Top of Material for this exercise

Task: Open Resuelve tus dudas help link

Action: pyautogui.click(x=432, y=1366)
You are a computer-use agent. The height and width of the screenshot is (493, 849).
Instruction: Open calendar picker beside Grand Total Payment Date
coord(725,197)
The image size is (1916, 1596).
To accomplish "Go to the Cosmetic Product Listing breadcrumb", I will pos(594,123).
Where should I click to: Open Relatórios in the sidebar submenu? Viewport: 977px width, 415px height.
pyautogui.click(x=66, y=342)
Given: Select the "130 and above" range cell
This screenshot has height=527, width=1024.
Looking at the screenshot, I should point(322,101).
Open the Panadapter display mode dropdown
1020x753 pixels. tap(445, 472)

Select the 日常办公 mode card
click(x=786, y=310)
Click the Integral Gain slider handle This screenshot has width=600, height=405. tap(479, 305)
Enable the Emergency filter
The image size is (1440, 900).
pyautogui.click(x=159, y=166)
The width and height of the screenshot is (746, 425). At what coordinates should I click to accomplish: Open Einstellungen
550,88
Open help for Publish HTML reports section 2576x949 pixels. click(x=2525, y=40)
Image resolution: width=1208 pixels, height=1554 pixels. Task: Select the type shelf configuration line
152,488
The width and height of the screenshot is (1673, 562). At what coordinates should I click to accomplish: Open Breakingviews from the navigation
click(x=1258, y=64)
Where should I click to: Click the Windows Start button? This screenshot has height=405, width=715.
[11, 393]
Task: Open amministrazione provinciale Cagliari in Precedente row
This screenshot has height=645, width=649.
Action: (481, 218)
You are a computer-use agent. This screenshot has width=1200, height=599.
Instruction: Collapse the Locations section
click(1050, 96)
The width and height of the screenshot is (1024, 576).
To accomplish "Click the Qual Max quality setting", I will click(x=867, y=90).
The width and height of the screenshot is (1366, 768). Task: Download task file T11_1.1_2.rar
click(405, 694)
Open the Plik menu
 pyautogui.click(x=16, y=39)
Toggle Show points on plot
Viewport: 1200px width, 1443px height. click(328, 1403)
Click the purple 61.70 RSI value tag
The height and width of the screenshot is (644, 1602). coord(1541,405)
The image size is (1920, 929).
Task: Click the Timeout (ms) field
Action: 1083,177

Bottom of Material for this exercise

Exercise ::
Using the records above, copy each line that contains "agent".

Exercise output ::
You are a computer-use agent. The height and width of the screenshot is (493, 849).
You are a computer-use agent. This screenshot has width=1200, height=599.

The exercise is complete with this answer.